Denmark’s prohibition was on sub-therapeutic antibiotics or antibiotic growth promoters, which have been criticized in this country. Testifying before Congress on behalf of the Pew Commission, Jay Graham, a research fellow with the Johns Hopkins University Bloomberg School of Public Health (which funded the commission), stated that “most antimicrobials in the United States… are used as ‘growth promoters’ in food-animal production…”

But that’s not true. Antibiotic growth promoters represent only 4.6 percent of all antibiotics given to animals.

The Danish experience illustrates that if an antibiotics ban were put in place in the United States, pig health and well-being would decline, and that would cost the U.S. pork industry considerably. Iowa State University economists estimate (using corn at $2.50 a bushel) that a ban on sub-therapeutic antibiotics would cost the industry more than $700 million over 10 years.

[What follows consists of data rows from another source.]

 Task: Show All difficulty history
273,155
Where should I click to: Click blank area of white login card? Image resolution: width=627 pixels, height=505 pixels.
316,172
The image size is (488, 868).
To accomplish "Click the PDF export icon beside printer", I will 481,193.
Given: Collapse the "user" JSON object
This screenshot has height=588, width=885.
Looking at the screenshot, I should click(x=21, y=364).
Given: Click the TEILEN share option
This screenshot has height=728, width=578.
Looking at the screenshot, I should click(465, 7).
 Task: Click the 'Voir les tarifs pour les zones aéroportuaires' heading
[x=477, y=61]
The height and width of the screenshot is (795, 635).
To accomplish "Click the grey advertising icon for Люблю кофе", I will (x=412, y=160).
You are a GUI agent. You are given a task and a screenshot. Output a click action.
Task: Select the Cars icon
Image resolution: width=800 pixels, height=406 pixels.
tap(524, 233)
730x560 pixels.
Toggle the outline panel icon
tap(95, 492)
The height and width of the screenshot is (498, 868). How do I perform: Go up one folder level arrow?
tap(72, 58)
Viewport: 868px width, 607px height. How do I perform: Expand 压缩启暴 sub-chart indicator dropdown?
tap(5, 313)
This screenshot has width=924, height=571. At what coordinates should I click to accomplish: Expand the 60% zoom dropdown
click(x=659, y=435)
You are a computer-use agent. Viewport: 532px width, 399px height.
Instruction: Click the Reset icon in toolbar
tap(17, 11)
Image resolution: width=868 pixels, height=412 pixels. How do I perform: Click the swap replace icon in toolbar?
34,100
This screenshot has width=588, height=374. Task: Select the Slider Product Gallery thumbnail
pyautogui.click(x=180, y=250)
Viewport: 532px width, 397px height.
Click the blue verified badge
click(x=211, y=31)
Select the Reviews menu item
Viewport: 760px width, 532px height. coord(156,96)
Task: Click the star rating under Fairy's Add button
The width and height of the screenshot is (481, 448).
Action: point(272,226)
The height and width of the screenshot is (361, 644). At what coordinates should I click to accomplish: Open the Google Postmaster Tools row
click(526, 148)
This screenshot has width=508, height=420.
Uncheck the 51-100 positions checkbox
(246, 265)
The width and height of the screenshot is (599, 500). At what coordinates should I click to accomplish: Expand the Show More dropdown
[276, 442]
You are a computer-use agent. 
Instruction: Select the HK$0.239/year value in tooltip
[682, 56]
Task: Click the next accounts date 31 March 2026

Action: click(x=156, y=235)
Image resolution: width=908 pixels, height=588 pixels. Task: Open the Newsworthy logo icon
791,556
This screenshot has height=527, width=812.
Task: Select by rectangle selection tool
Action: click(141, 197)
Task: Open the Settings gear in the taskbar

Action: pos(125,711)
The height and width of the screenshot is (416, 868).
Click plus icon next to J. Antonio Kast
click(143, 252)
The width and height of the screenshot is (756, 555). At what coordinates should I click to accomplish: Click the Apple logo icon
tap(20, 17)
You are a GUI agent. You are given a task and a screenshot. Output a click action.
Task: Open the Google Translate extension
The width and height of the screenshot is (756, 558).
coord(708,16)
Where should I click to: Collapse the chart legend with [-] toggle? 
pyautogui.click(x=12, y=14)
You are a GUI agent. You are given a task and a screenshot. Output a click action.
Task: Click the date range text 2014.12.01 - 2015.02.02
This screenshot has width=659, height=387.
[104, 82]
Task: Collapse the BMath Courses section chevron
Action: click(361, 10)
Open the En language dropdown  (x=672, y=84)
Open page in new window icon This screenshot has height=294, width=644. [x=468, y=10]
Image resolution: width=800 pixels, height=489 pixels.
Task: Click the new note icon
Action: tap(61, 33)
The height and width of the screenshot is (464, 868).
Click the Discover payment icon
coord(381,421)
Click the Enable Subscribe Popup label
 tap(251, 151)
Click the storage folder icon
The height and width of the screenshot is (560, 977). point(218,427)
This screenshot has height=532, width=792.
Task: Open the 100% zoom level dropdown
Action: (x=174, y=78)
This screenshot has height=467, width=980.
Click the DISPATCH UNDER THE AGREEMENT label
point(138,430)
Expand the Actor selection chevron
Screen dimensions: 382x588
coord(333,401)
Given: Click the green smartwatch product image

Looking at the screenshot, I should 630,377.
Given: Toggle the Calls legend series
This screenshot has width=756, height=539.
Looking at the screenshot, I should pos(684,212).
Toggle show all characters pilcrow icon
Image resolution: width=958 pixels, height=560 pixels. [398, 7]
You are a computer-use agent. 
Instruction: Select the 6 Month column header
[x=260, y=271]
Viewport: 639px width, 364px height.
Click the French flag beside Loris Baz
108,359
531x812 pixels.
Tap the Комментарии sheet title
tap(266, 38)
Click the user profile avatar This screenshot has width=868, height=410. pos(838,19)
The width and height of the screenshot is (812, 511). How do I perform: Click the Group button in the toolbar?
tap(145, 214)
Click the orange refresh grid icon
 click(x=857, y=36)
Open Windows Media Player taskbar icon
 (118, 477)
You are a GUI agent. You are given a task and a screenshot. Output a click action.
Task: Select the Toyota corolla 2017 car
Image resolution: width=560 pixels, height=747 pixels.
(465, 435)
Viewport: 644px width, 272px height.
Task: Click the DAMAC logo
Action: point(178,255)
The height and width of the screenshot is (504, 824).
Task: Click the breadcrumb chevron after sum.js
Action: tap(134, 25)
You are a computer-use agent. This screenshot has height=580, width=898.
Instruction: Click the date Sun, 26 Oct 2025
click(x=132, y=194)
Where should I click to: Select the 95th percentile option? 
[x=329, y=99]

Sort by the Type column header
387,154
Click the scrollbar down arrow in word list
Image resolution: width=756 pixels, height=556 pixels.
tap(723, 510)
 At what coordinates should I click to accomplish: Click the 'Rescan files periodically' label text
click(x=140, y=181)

There’s also evidence that not only does responsible antibiotic use in pork production protect animal health and well-being, but it may actually protect public health. A study by Scott Hurd, DVM, with Iowa State University’s College of Veterinary Medicine, demonstrated that pigs that have been sick tend to have a greater presence of food-safety pathogens on their carcasses. A multi-university study found that “antibiotic-free” pigs have a higher incidence of zoonotic diseases and parasites than those that receive antibiotics.

While there is little information to make pigs or other food animals the culprits in increasing antibiotic-resistant diseases in humans, the pork industry isn’t taking the antibiotic-resistance issue lightly. Its Pork Quality Assurance Plus program includes guidelines for using antibiotics in pigs, and its Take Care-Use Antibiotics Responsibly program educates producers on using antibiotics judiciously. The National Pork Board also contributed more than $200,000 to study MRSA and pigs.

For its part, the National Pork Producers Council will be educating lawmakers, including 10 new U.S. senators and 30 new U.S. House members, about antibiotic use in livestock and beating back efforts to remove these important animal-health tools.

There is no doubt that human resistance to antibiotics is growing. However, what is in doubt is any connection to livestock and poultry antibiotic use. In fact, the Institute of Food Technologists says that correlating the risk of antibiotic use in animals and antibiotic resistance in humans is not possible. The Centers for Disease Control and Prevention also has said that if animal-to-human transmission of bacteria such as MRSA and Clostridium difficile is occurring, it’s responsible for a very small percentage of all human infections.

The more likely source for the rising number of diseases resistant to antibiotics is human. Doctors prescribing drugs for even the mildest symptoms and people running for the antibacterial soap every time they touch a door knob are preventing individuals from building immunity to germs and creating bacteria that are resistant to the very thing that is supposed to kill them. Whatever happened to mom’s old adage that a little dirt is good for you?

Blaming pigs and other food animals for antibiotic resistance is misguided.